Actinic keratosis can develop into invasive Squamous Cell Carcinoma (SCC), but the two conditions can look similar on physical examination and can be hard to tell apart clinically. To distinguish AK from in situ or invasive SCC, a histological examination of the excision or biopsy lesion may be required. Seborrheic keratoses, basal cell carcinoma, lichenoid keratosis, porokeratosis, viral warts, erosive pustular dermatosis of the scalp, pemphigus foliaceus, inflammatory dermatoses like psoriasis, and melanoma can all be mistaken for AKs. UV exposure causes the accumulation of genetic lesions that make it easier for skin cancer to develop. Numerous pharmacologic agents are currently in development to enhance DNA repair and prevent DNA lesions from forming. Before being tested on humans, drugs must first be evaluated in vitro, which is currently carried out in cell culture systems. The diverse cellularity and architecture of intact human skin cannot be taken into account by current systems. Human skin is profoundly altered by ultraviolet radiation from the sun. Inflammatory erythema, injury-response pigmentation, and immunologic changes occur after an acute exposure. Negative changes in cutaneous structure and function and the neogenesis of the most common human cancers are both caused by chronic exposure. This article discusses photobiology, sunburn, skin pigmentation and types, immunologic changes, and the most common cancers caused by solar radiation.

Matrix Metallo Proteinase

The three most common types of skin cancer, Basal Cell Carcinoma (BCC), Squamous Cell Carcinoma (SCC), and Melanoma, are individually addressed in this review of the history and epidemiological evidence of the link between sun exposure and skin cancer. There is strong evidence that sun exposure is the cause of BCC, SCC, and melanoma. The rates of BCC, SCC, and melanoma are higher in fair people who are more sensitive to the sun than in people with darker skin who are less sensitive to the sun. The risk is also higher as the amount of ambient solar radiation increases, with the highest densities on the parts of the body that are most exposed to the sun and the lowest densities on the parts of the body that are not Skin cancer incidence must be reduced if sun protection is to be effective.
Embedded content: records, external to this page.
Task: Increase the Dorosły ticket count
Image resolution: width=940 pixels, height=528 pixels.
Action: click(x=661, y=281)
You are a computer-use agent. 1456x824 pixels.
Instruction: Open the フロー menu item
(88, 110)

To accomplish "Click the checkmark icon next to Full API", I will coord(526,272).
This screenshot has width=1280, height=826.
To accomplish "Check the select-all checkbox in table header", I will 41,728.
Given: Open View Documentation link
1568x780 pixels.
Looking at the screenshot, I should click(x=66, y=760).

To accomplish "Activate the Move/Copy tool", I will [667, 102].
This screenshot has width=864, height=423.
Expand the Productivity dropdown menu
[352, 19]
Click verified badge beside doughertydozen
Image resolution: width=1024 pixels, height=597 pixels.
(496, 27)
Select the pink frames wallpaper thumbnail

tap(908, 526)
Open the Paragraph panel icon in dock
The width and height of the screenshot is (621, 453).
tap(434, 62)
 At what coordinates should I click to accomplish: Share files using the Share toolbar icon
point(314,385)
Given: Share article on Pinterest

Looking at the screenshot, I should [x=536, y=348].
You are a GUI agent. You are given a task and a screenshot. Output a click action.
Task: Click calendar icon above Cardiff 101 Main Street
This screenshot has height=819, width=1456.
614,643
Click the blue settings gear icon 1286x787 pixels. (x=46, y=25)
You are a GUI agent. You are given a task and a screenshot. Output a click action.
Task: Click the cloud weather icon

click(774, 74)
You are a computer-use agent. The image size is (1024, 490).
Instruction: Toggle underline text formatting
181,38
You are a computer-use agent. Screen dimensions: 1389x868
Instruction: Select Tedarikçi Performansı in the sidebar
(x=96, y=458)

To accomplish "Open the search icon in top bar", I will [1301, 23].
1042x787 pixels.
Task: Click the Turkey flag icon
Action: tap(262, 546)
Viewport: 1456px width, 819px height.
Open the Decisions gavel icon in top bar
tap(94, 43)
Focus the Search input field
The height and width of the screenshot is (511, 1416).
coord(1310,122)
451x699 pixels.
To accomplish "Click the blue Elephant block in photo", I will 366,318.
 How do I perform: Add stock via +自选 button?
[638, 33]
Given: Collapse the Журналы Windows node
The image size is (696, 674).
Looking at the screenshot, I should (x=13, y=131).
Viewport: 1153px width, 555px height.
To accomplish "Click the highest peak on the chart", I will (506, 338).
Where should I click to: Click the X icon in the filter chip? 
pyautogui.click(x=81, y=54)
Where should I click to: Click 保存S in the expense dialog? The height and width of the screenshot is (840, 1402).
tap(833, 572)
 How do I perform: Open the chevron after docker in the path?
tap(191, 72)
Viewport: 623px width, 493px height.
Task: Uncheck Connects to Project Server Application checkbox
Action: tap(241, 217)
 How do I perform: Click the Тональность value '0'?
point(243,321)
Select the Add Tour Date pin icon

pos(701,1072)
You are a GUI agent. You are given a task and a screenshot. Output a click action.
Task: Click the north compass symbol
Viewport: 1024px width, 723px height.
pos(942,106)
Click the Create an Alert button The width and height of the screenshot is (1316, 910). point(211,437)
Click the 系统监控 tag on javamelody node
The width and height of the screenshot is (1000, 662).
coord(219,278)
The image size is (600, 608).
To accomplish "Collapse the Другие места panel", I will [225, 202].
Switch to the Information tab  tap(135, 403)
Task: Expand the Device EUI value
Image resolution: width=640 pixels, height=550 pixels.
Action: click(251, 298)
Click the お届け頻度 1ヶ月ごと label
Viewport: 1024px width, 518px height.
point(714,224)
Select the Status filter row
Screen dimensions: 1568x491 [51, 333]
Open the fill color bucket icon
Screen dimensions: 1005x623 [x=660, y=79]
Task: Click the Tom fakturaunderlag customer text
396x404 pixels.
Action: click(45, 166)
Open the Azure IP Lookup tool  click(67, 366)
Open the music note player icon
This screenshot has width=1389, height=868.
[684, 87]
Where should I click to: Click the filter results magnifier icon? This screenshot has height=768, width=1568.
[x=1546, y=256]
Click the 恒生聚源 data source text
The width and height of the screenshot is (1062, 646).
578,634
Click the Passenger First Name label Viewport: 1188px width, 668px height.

The epidemiological data suggest that implementing sun protection should avoid increasing intermittent exposure, that sun protection will have the greatest impact if implemented early in life, and that it will probably have an impact later in life, particularly in those who were exposed to a lot of solar radiation as children. Actinic keratosis is very common, accounting for about 14% of dermatology visits. It occurs more frequently in people with fair skin, and rates vary depending on age and location. The development may also be influenced by immunosuppression, certain phenotypic characteristics, and exposure to Ultra Violet (UV) radiation. To aid in diagnosing which AKs are more likely to progress into cutaneous or metastatic SCC, researchers are examining the role of novel biomarkers. Many different kinds of cancer have MMP (Matrix Metallo Proteinase) upregulation, and it has been found that SCC has higher levels of MMP expression and production in particular. Serpins, peptidase inhibitors, are also being studied for their function. SCC tumor progression in vivo was correlated with SerpinA1 upregulation, which was found to be elevated in the keratinocytes of SCC cell lines. Providers may be able to better assess prognosis and select the most effective treatment options for specific lesions with the assistance of additional research into particular biomarkers.